Jakarta, faktapers.id – Termasuk pimpinan Komisi Pemberantasan Korupsi dan akademisi setuju dengan perubahan Undan-Undang (UU) KPK. Demikian Wakil Ketua DPR RI, Fahri Hamzah mengungkapkan.
“Untuk UU KPK, saya kira ini persoalan lama sekali dan permintaan revisi itu sudah datang dari banyak pihak. Termasuk dan terutama itu sekarang dari Pimpinan KPK, dan orang-orang KPK sekarang sudah merasa bahwa ada masalah di UU KPK itu,” ujar Fahri di Jakarta, Kamis (5/9/19).
Sambungnya, DPR tidak pernah berhenti karena ia sendiri pernah menghadiri rapat konsultasi dengan Presiden. “Dan Presiden sebetulnya setuju dengan pikiran mengubah UU KPK itu sesuai dengan permintaan banyak pihak, termasuk pimpinan KPK, para akademisi dan sebagainya,” paparnya.
Pertama-tama, sambung Fahri, misalnya ada lembaga kuat seperti KPK enggak ada pengawas.
“Kan kita udah tahu kan banyak sekali akibatnya pelanggaran yang ditemukan terpaksa kita tutup. Karena KPK itu kan dianggap sebagai Holycow, istilahnya itu ya nggak boleh salah, dia dianggap harus dianggap suci,” tandas Pimpinan DPR Koordinator Bidang Kesejahteraan Rakyat (Korkesra) itu.
Karena, sebut Fahri lagi, kalau mulai dianggap kotor nanti orang istilahnya nggak takut.

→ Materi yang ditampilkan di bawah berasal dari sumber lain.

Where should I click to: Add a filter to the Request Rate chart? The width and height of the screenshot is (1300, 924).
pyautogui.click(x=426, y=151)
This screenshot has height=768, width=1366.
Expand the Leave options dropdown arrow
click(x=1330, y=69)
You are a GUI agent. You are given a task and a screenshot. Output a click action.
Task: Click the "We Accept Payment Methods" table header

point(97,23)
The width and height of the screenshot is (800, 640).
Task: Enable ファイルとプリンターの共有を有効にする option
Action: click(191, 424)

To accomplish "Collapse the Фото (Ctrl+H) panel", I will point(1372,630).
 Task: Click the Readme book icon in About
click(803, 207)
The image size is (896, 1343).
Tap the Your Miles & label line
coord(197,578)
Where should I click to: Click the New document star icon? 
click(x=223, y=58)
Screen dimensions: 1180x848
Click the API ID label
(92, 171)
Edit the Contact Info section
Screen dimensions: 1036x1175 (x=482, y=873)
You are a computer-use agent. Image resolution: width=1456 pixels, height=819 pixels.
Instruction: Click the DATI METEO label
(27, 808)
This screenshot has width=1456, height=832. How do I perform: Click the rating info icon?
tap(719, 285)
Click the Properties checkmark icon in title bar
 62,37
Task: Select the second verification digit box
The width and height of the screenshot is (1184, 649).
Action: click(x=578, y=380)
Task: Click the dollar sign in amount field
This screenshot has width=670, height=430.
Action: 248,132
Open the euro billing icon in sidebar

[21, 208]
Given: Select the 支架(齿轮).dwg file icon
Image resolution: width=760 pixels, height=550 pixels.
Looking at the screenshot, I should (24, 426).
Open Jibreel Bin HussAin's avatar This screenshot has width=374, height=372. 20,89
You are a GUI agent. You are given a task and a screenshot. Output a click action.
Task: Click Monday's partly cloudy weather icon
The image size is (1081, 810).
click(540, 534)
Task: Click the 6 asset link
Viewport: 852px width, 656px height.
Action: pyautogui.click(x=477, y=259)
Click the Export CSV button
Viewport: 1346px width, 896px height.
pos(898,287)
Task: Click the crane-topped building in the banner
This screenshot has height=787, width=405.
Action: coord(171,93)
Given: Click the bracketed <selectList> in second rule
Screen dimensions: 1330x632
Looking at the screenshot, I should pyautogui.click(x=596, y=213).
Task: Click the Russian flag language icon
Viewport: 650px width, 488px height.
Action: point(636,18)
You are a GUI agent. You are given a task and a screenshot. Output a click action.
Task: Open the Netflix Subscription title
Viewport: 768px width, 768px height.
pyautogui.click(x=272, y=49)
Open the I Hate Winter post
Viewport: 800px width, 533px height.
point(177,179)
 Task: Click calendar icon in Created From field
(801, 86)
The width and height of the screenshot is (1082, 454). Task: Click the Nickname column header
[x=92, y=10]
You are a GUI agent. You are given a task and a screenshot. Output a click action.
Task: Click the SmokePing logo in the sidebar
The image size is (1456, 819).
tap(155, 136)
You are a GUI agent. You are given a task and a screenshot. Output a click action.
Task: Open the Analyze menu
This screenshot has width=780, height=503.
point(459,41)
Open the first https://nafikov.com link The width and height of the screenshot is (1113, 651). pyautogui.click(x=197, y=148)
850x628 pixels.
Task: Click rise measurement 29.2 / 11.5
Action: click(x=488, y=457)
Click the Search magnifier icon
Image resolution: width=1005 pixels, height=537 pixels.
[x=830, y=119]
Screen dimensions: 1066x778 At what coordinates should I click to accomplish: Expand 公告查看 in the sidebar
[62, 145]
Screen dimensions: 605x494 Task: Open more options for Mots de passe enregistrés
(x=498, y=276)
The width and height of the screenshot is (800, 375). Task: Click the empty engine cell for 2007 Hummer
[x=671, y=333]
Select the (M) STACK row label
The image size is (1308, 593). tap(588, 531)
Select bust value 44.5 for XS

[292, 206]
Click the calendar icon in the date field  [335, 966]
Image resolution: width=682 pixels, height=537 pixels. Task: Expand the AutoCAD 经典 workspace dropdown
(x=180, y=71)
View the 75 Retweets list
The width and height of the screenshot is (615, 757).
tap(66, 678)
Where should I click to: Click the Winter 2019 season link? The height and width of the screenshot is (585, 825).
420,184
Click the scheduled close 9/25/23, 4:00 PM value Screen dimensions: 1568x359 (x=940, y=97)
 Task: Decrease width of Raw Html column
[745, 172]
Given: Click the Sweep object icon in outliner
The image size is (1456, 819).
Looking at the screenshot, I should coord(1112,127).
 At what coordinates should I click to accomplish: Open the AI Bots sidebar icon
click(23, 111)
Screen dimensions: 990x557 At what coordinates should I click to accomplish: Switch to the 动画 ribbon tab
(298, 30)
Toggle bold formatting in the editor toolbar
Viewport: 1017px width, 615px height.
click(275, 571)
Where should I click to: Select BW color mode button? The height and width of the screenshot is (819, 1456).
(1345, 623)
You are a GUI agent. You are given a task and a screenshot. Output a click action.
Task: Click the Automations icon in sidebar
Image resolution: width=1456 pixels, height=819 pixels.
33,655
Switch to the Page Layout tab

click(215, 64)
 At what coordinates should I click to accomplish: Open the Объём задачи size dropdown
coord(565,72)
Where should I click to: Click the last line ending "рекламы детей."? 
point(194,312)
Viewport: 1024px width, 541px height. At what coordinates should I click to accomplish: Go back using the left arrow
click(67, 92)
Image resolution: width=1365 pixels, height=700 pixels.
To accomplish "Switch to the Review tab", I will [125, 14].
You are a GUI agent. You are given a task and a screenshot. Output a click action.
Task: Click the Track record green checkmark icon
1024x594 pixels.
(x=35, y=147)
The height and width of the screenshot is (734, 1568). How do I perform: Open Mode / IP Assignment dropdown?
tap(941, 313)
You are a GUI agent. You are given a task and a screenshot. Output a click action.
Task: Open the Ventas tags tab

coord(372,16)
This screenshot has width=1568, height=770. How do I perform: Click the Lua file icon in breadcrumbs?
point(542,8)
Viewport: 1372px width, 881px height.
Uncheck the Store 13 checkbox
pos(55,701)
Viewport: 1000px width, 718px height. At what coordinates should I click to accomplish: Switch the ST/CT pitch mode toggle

“Dianggapnya begitu. Padahal itu sebenarnya perspektif salah tapi intinya adalah di mana ada kewenangan besar harus ada pengawas,” serunya.
Kedua, urai Fahri, soal Surat Penghentian Penyidikan Perkara (SP3), itu juga aneh, banyak kasus yang orang menjadi tersangka seumur hidup karena KPK tidak tidak bisa mengeluarkan SP3.
“Padahal seharusnya semua manusia, termasuk penyidik KPK mungkin keliru. Dan ketika dia keliru ya dia keluarkan SP3 sebagai koreksi atas ketidakmampuannya untuk menemukan kesalahan orang,” cetusnya.
“Bukannya malah orang itu terpaksa di salah-salahkan. Ya kan dipaksa bersalah hanya karena KPK nggak boleh mengeluarkan SP3, nggak boleh membebaskan orang yang pada awalnya dituduh. Pasal-pasal yang diubah itu saya kira sudah merupakan permintaan semua orang,” tegas Fahri lagi.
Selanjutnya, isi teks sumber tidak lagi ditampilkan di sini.